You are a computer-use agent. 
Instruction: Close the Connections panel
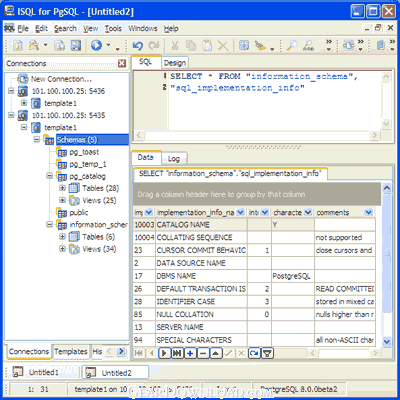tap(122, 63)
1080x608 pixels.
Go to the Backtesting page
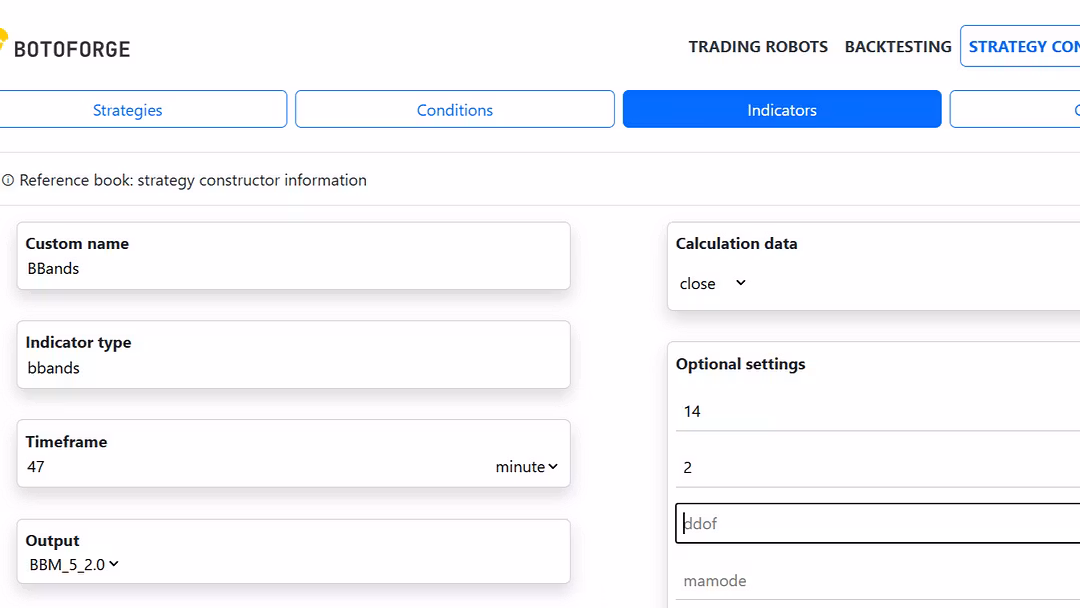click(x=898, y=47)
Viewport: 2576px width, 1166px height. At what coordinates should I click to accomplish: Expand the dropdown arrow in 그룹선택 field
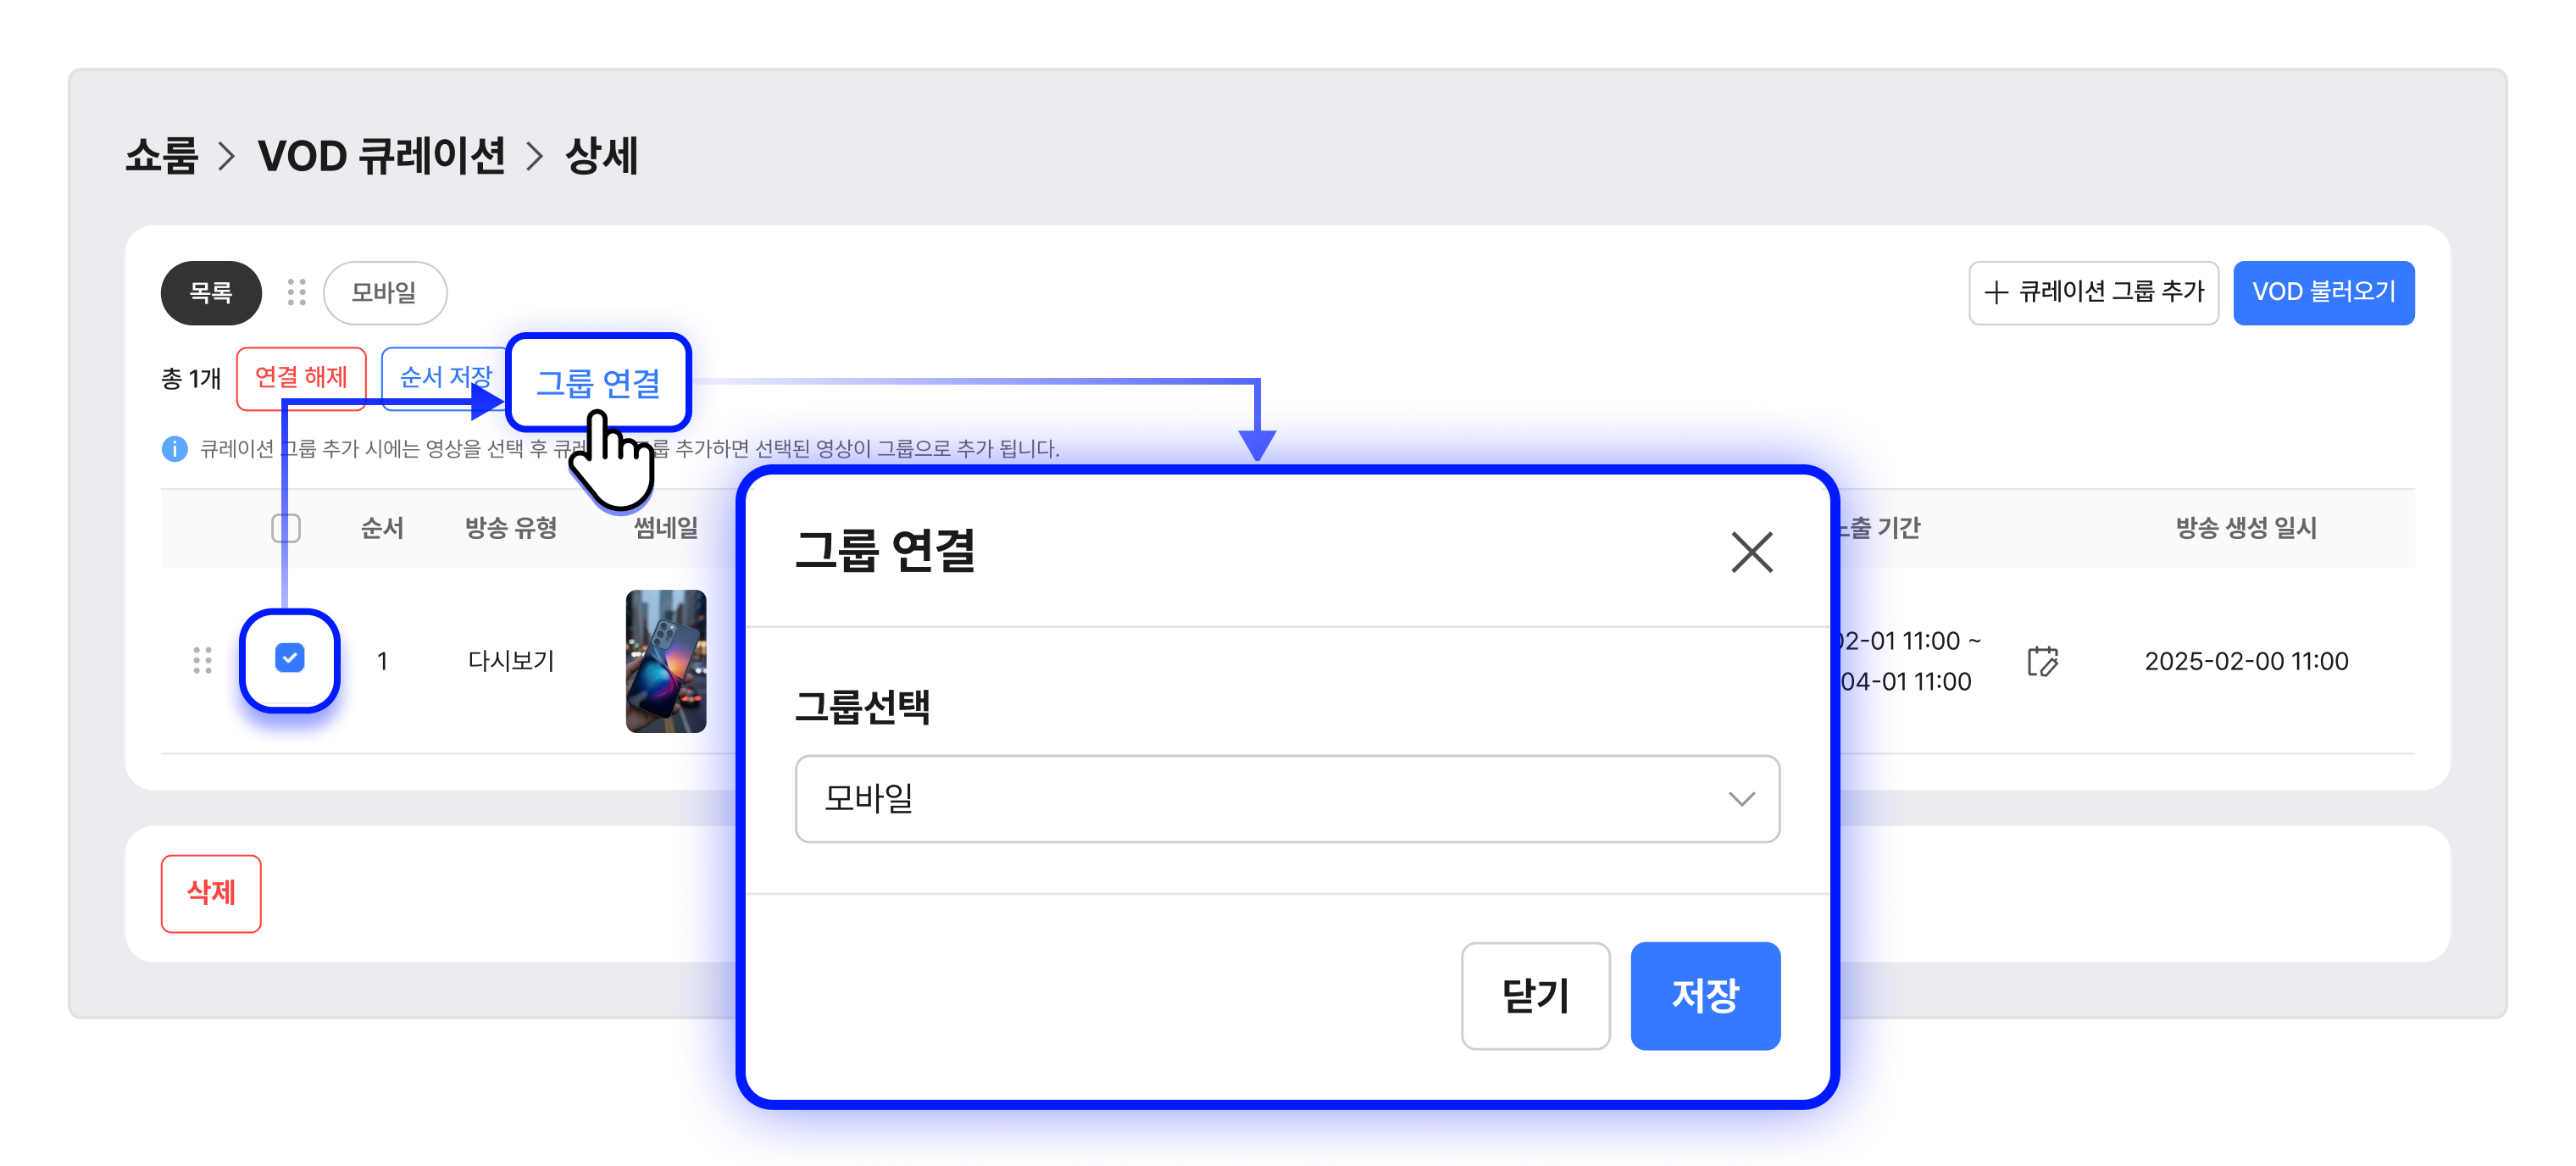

**Work order:** Return the lines exactly, from the one containing "1080x608 pixels." through the last line above, including both ends and excluding every picture.

**Your response:**
1080x608 pixels.
Go to the Backtesting page
click(x=898, y=47)
Viewport: 2576px width, 1166px height. At what coordinates should I click to accomplish: Expand the dropdown arrow in 그룹선택 field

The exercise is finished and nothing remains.